La differenza fra verticale geodetica e direzione del raggio terrestre dipende dallo schiacciamento polare della Terra. L'angolo fra le due verticali prende il nome di "angolo della verticale", ha la sola componente nord-sud ed il suo valore dipende dalla latitudine: è zero ai poli e sull'equatore ed assume il valore massimo (11'32.73") alla latitudine di 45o. In altre parole la longitudine geocentrica è uguale a quella geodetica e la massima differenza tra latitudine geodetica e geocentrica è pari a 11'32.73".

A cosa servono tre diversi sistemi di coordinate

I tre sistemi riflettono le esigenze di tre diversi tipi di utilizzatori:

L'astronomo ha bisogno di definire la direzione del suo zenit vero rispetto alle stelle per posizionare correttamente i suoi strumenti e puntarli altrettanto correttamente su i vari oggetti celesti ed utilizza quindi le coordinate astronomiche; inoltre utilizza la latitudine geocentrica per ottenere le coordinate geocentriche degli oggetti celesti da inserire in un catalogo o in un atlante in modo che siano valide per tutti gli osservatori terrestri.

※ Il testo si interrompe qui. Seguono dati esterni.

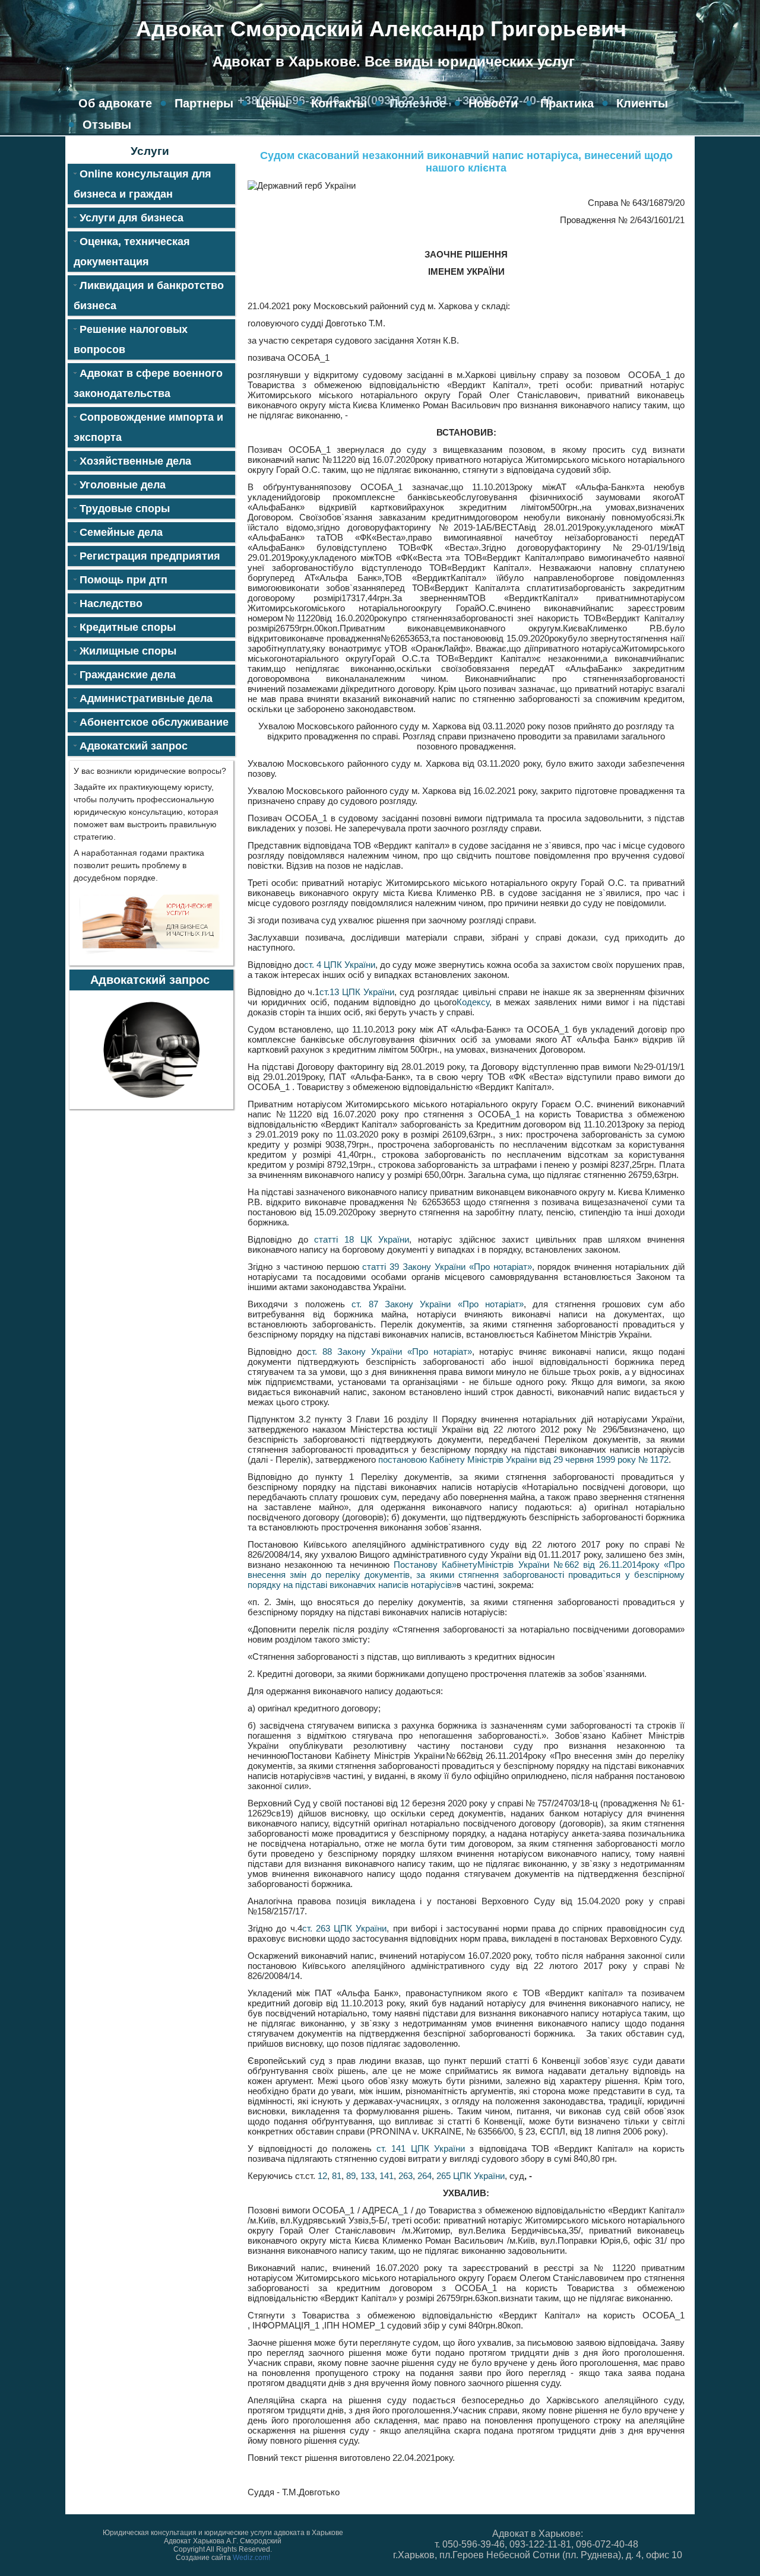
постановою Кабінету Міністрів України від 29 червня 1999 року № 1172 (523, 1459)
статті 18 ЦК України (361, 1239)
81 (336, 2176)
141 (386, 2176)
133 (367, 2176)
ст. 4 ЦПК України (339, 965)
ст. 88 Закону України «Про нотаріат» (389, 1351)
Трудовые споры (125, 508)
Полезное (418, 103)
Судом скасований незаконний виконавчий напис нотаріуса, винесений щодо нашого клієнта (466, 162)
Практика (567, 103)
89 (351, 2176)
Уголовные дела (123, 485)
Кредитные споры (128, 627)
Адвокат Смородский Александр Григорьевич (381, 29)
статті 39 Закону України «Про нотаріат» (446, 1267)
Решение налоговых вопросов (131, 339)
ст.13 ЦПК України (356, 992)
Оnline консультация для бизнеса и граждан (142, 184)
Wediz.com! (251, 2557)
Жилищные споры (128, 651)
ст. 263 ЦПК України (344, 1928)
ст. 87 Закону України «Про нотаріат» (438, 1304)
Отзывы (107, 124)
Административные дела (146, 698)
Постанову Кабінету (435, 1564)
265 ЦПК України (470, 2176)
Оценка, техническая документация (132, 252)
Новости (493, 103)
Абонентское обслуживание (154, 722)
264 (424, 2176)
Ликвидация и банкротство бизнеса (149, 295)
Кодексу (473, 1002)
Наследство (111, 603)
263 (405, 2176)
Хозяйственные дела (135, 461)
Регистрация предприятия (150, 556)
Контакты (339, 103)
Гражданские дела (128, 675)
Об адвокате (115, 103)
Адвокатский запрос (134, 746)
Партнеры (204, 103)
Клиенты (642, 103)
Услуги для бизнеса (131, 218)
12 (322, 2176)
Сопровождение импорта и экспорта (148, 427)
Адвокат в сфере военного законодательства (148, 383)
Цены (272, 103)
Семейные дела (121, 532)
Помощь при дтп (123, 580)
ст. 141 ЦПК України (420, 2148)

Il geografo o il navigante utilizza le coordinate geodetiche (talvolta chiamate anche geografiche, aumentando così la confusione) perché desidera che due osservatori con la stessa longitudine stiano sullo stesso meridiano e due osservatori con la stessa latitudine sullo stesso parallelo. Questo non è vero se usiamo le coordinate astronomiche in quanto i meridiani locali di più osservatori non individuano lo spigolo dello stesso diedro, cioè l'asse di rotazione terrestre. Un sistema astronomico non ha un centro, un'asse o i poli o meglio li ha, ma diversi per i diversi luoghi. Con le coordinate astronomiche si puntano i telescopi, ma non si fanno le carte geografiche o si fanno delle carte mostruosamente complicate in cui per esempio non ha più significato l'"angolo di rotta".

Infine il geodeta utilizza la differenza tra coordinate astronomiche e geodetiche per studiare le variazioni del campo gravitazionale locale.


Questi temi posono essere approfonditi, ad esempio, alle voci di Wikipedia (Nota: riportiamo il riferimento alle pagine in Inglese, perché sono più complete. Quando disponibili versioni in Italiano, sarà possibile accedervi dalla pagina di Wikipedia): Geographic coordinate system, World Geodetic System, Reference ellipsoid, Geoid, Vertical deflection ed altre voci correlate.